Aim of the exercise –
Gather every line of the data below that contains the string "button", matching its case exactly.

↓↓↓

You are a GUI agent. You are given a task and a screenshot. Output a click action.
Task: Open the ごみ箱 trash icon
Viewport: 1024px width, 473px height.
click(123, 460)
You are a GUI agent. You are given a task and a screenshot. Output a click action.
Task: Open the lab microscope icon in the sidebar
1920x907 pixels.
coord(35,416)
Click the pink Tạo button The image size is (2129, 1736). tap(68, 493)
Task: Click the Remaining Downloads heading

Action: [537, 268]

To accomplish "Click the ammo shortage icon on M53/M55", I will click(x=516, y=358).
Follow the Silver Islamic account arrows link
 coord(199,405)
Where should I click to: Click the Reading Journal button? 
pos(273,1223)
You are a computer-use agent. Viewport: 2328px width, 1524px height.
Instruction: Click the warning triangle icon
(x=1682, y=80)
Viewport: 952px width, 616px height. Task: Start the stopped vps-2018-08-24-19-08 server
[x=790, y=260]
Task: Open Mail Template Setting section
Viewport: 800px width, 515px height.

↑↑↑

Task result –
Click the pink Tạo button The image size is (2129, 1736). tap(68, 493)
Where should I click to: Click the Reading Journal button? 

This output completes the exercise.